• [Available records]:
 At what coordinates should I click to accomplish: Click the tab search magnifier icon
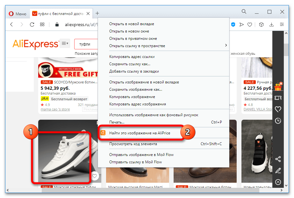[244, 12]
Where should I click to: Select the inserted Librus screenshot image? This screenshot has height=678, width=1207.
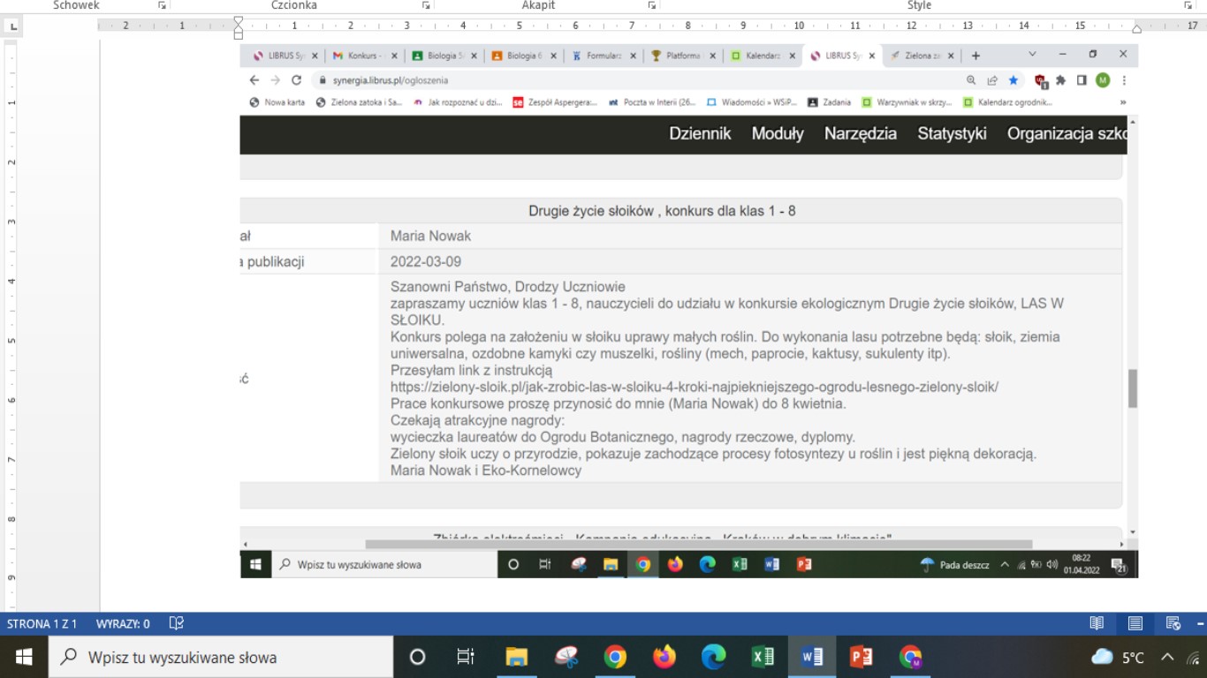(x=689, y=309)
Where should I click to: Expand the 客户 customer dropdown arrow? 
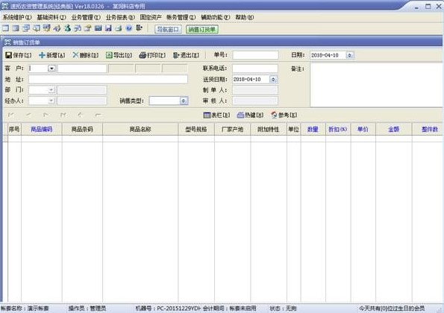[x=51, y=69]
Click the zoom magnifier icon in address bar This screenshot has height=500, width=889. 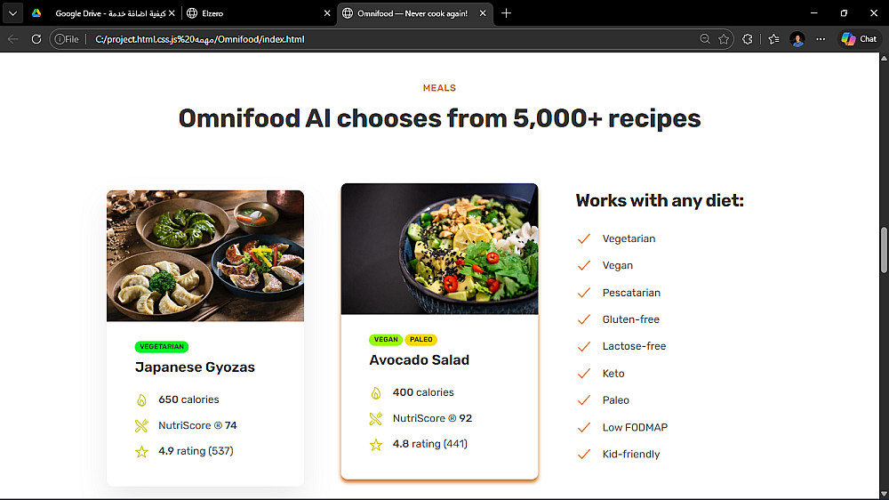(x=704, y=39)
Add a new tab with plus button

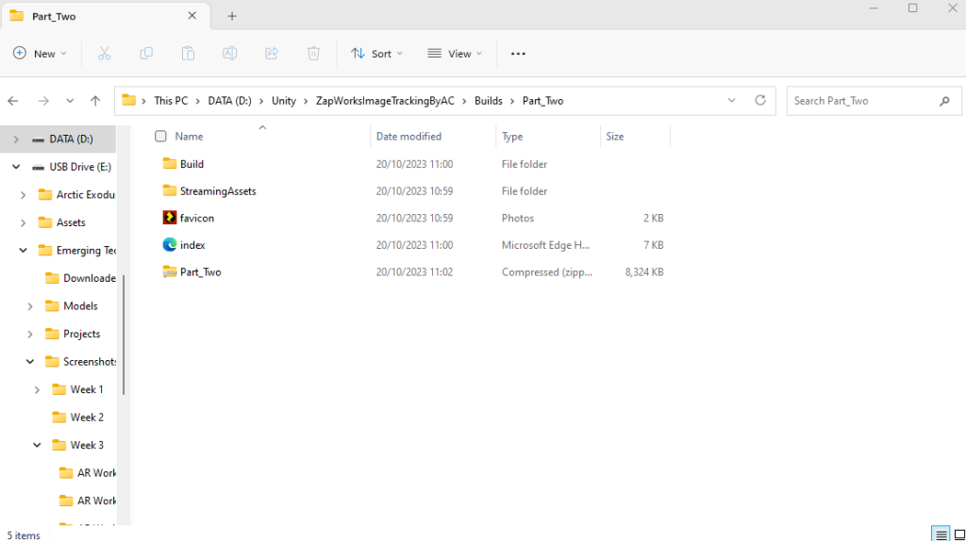[x=232, y=16]
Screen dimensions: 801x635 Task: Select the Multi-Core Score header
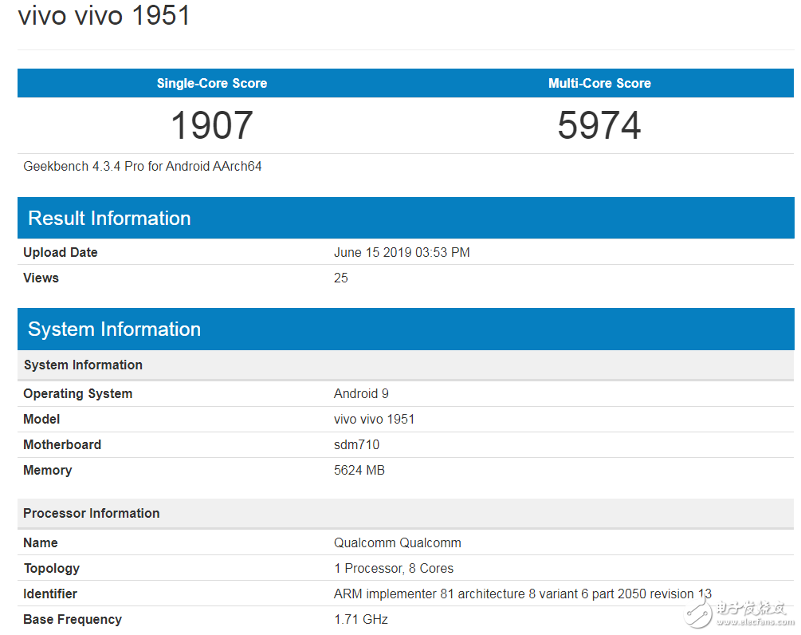click(599, 83)
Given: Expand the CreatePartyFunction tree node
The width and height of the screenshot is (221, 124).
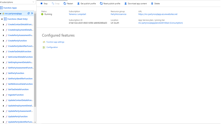Looking at the screenshot, I should [4, 41].
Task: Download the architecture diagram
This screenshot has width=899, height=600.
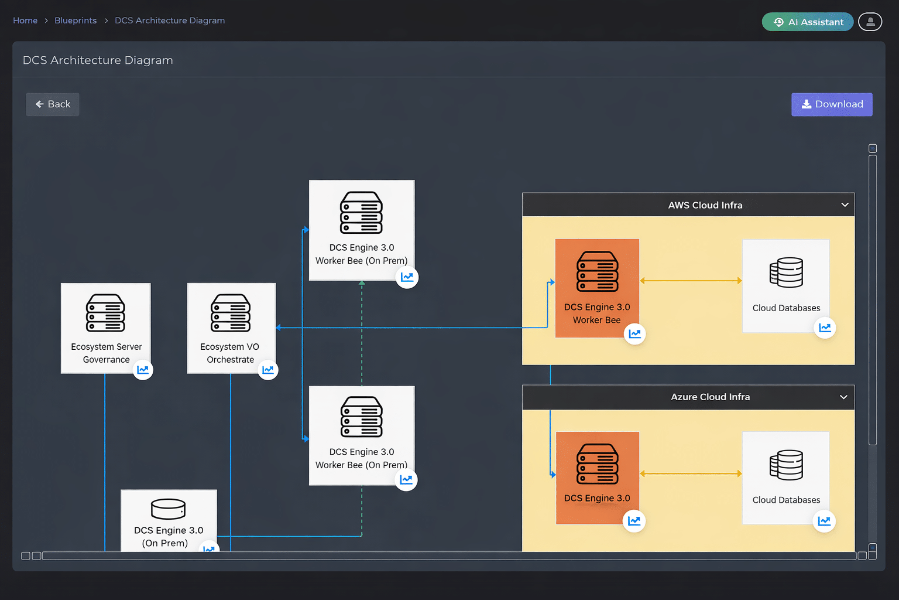Action: [x=832, y=104]
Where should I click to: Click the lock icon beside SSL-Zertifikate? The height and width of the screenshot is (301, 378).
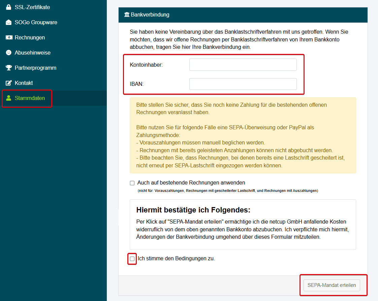(9, 7)
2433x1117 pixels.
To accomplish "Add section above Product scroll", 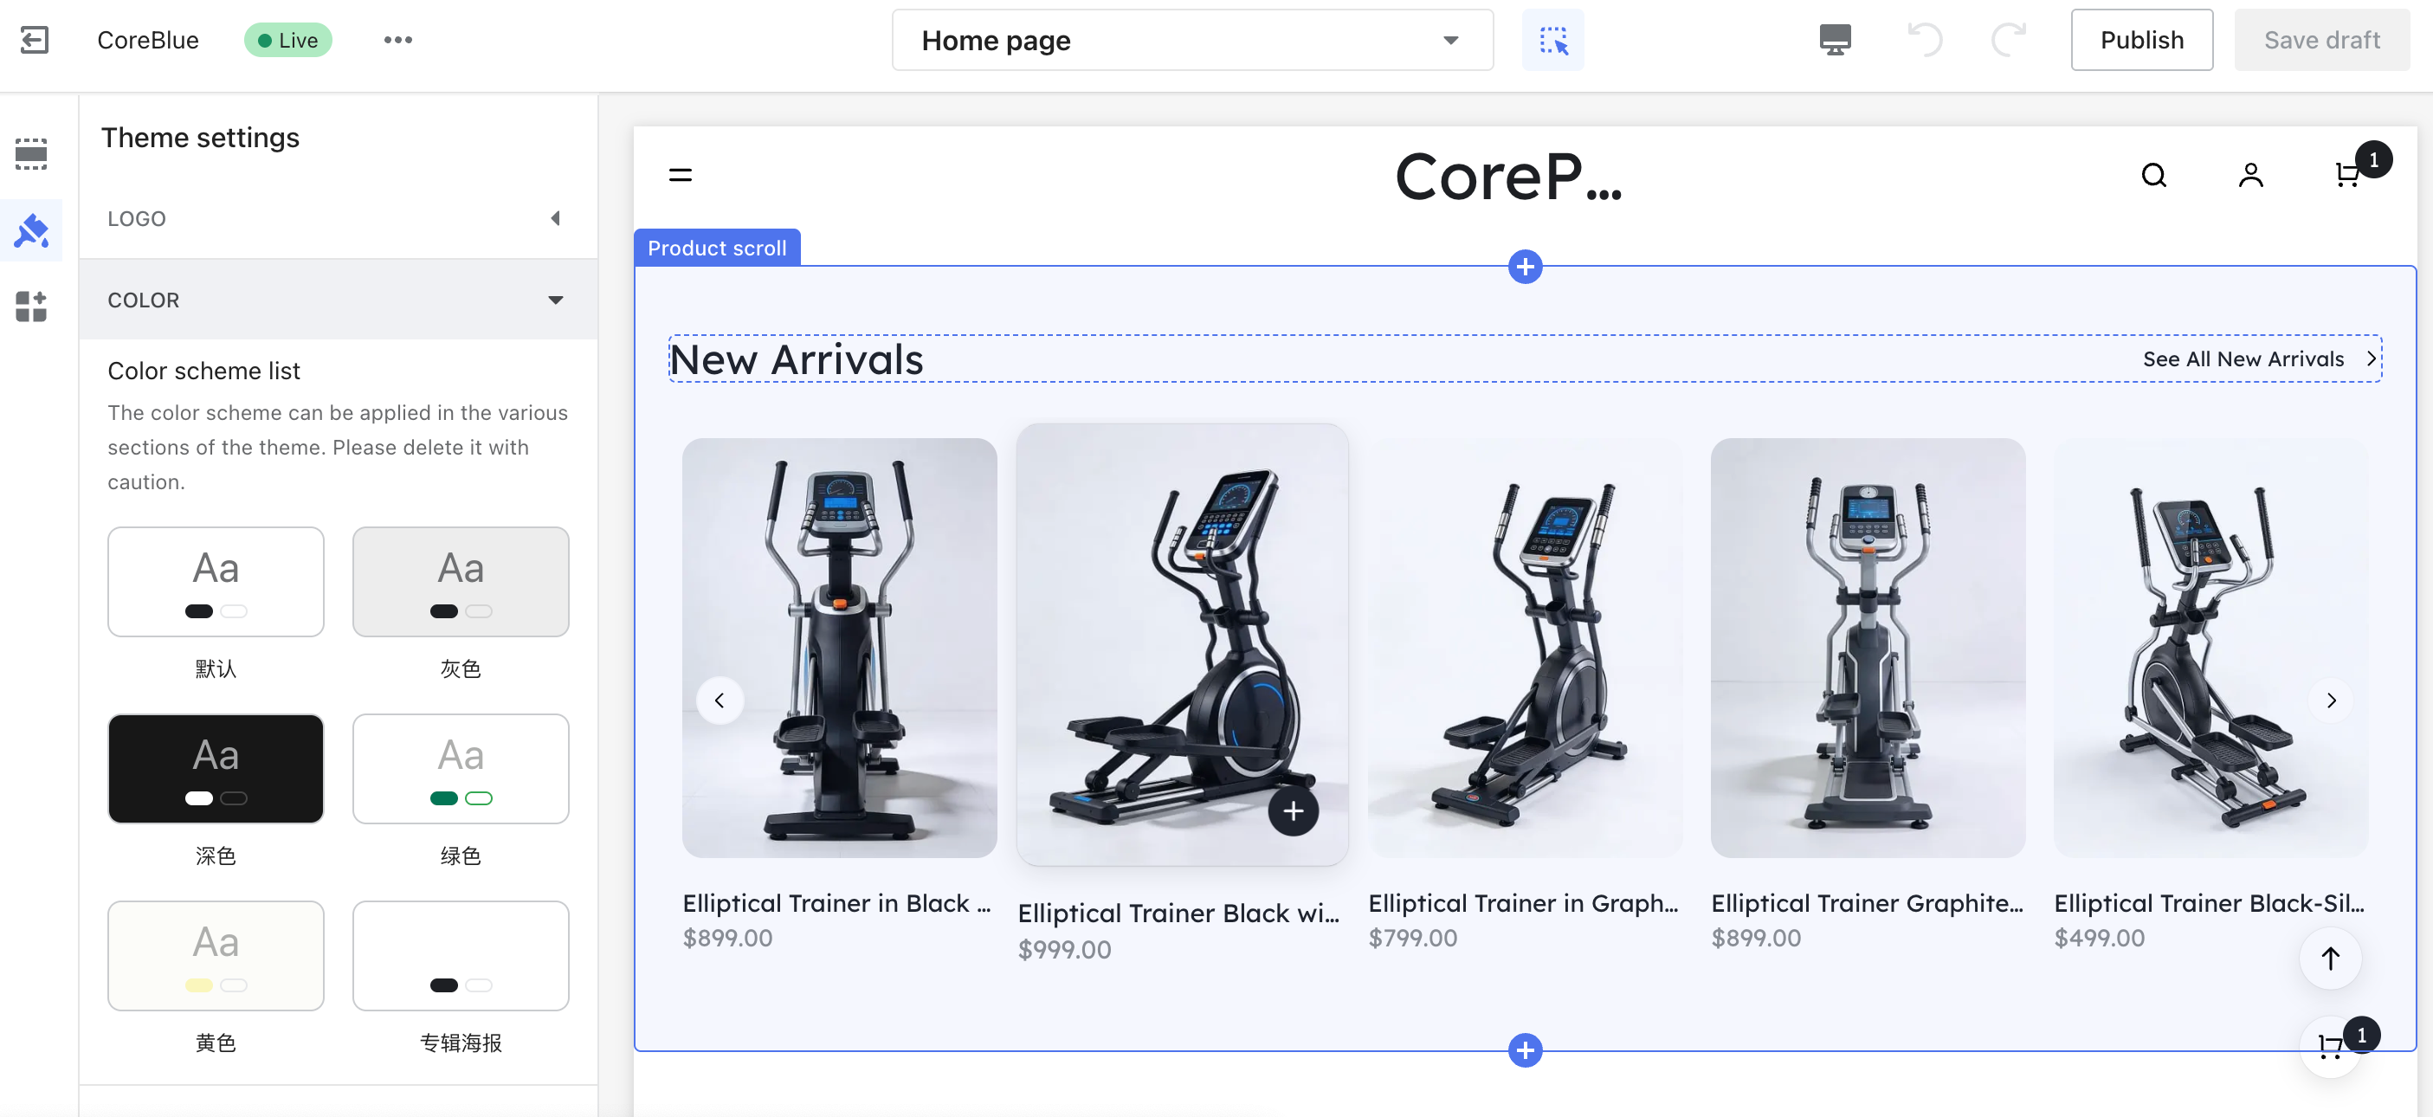I will (1524, 266).
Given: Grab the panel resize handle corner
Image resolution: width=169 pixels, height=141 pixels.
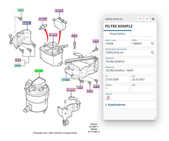Looking at the screenshot, I should click(x=155, y=118).
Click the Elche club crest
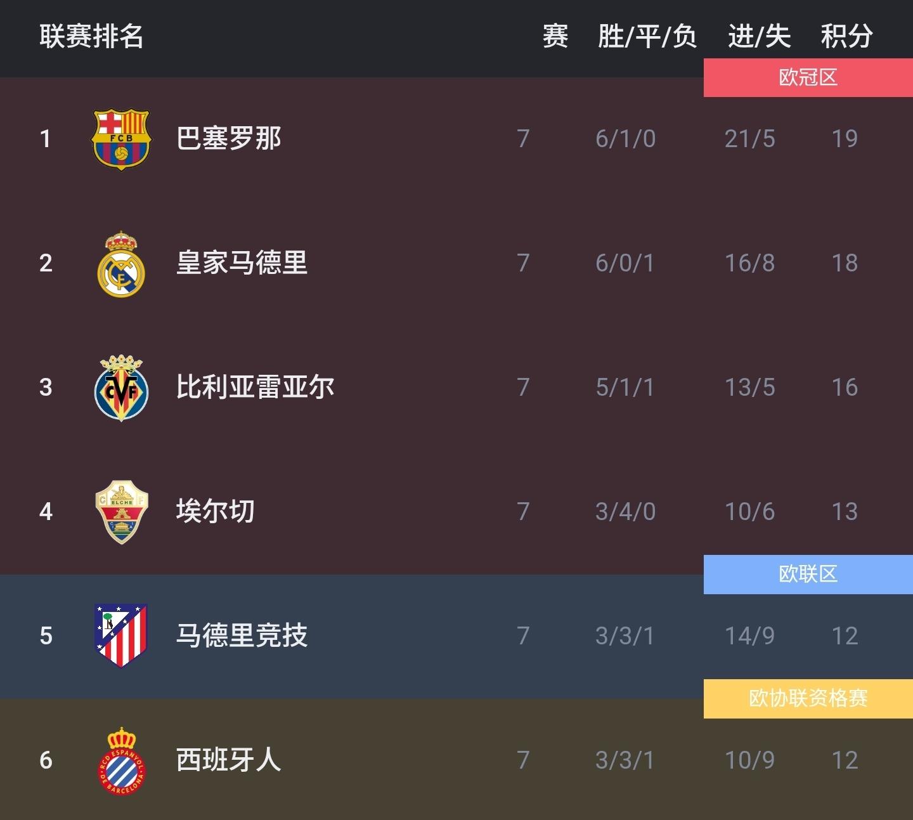Viewport: 913px width, 820px height. point(120,512)
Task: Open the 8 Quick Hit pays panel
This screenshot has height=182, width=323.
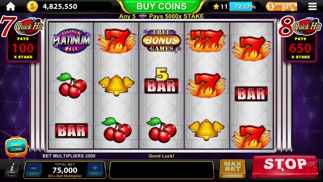Action: click(x=300, y=39)
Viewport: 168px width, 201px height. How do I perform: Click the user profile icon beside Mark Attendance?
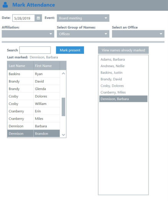point(5,5)
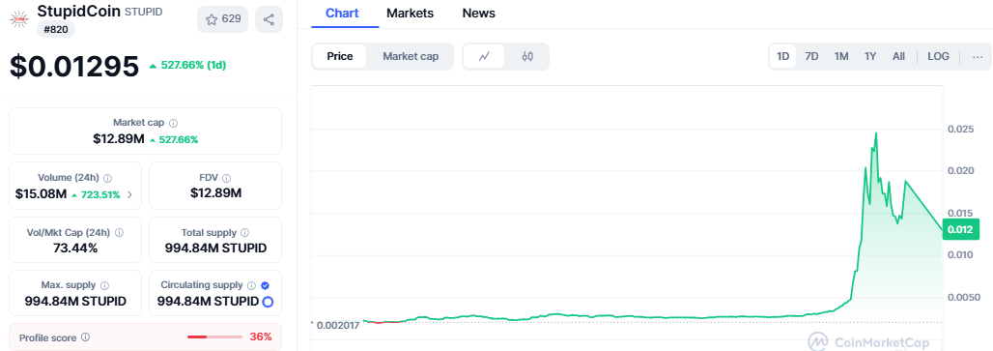
Task: Switch chart to Price view
Action: [x=339, y=56]
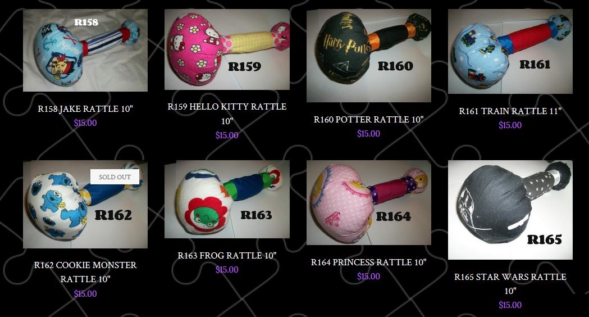
Task: Open the R159 HELLO KITTY RATTLE title link
Action: [227, 114]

• [Exercise description]: I need the lines from the one holding "Viewport: 168px width, 201px" through the last line of the entries set down exactly, with every picture left out.

• [Exercise output]:
Viewport: 168px width, 201px height. How do I perform: Click the user profile icon beside Mark Attendance?
point(5,5)
Task: Switch chart to Price view
Action: [x=339, y=56]
Task: Open the R159 HELLO KITTY RATTLE title link
Action: [227, 114]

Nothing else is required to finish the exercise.